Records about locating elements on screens
## start
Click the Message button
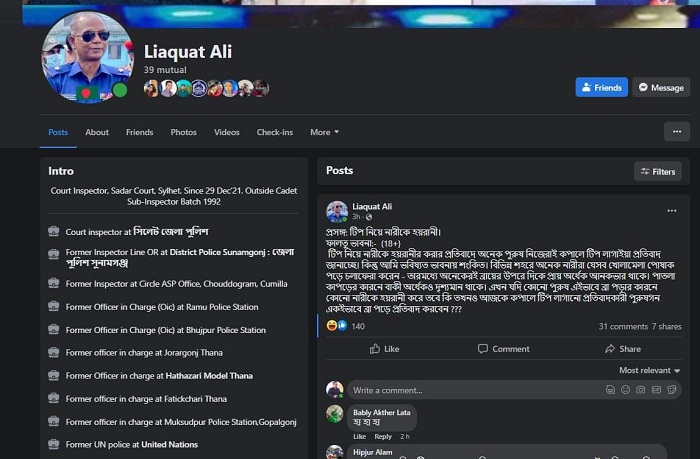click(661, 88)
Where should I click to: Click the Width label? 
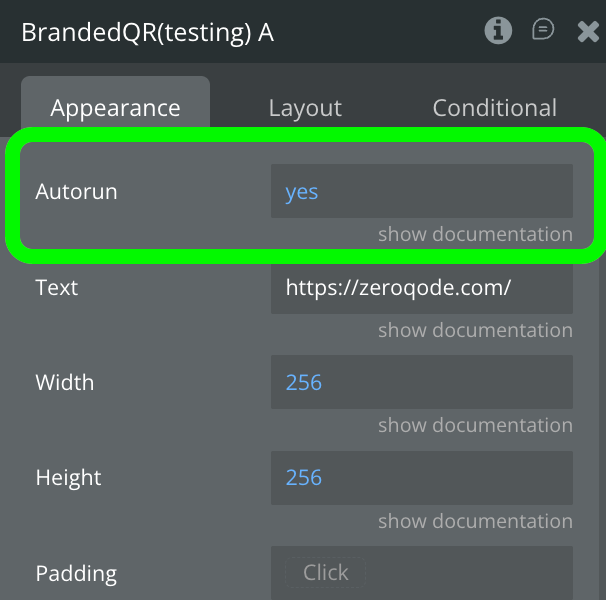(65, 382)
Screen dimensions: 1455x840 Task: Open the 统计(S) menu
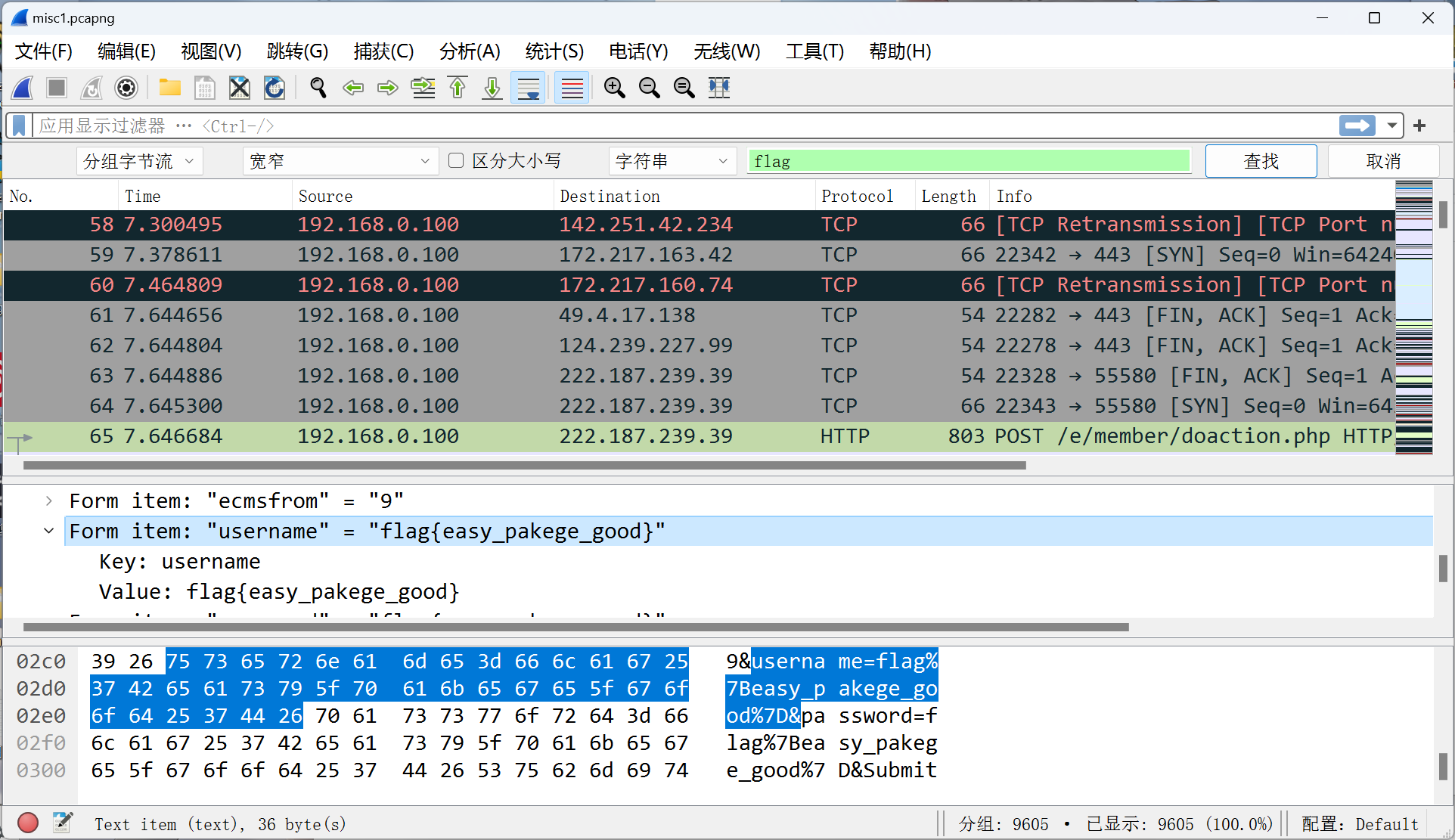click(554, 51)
## end
## start
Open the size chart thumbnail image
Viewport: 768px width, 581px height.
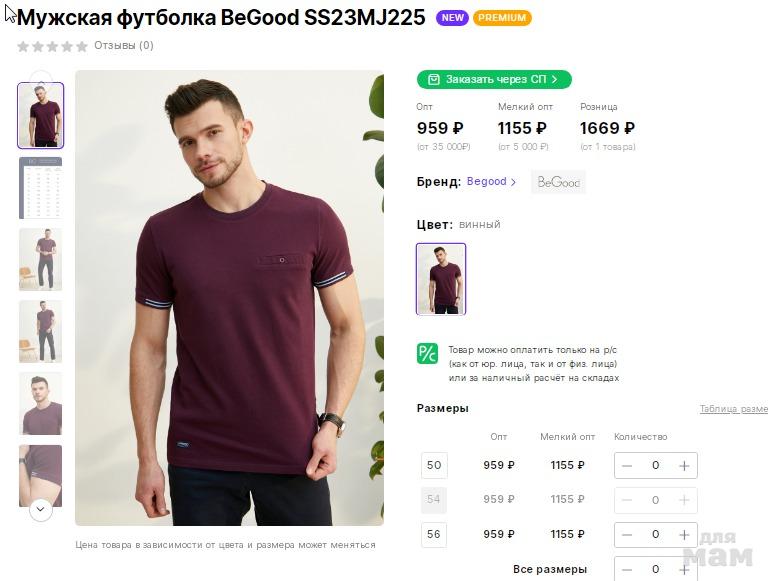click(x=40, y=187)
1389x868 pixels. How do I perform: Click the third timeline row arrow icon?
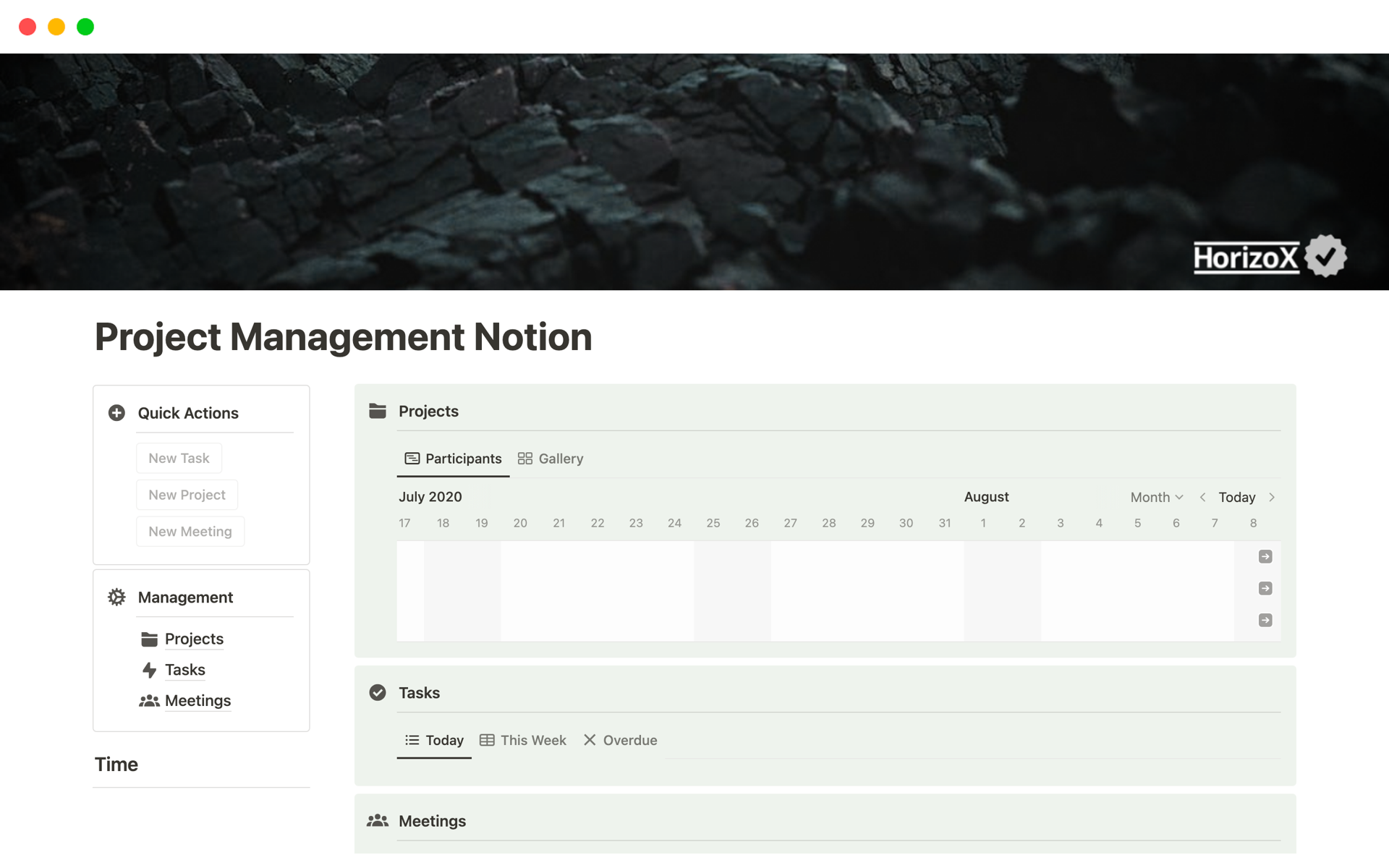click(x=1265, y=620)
## end
_Requirement_
Swap "button" for "icon" in the rows starting with the line that contains "Click the Message button" and going on through the line that contains "click(554, 51)", keeping everything else the same. Write out only those lines, and leave the pictures out.

_Answer to the exercise_
Click the Message icon
click(661, 88)
Where should I click to: Click the Width label? 
(65, 382)
Screen dimensions: 1455x840 Task: Open the 统计(S) menu
click(554, 51)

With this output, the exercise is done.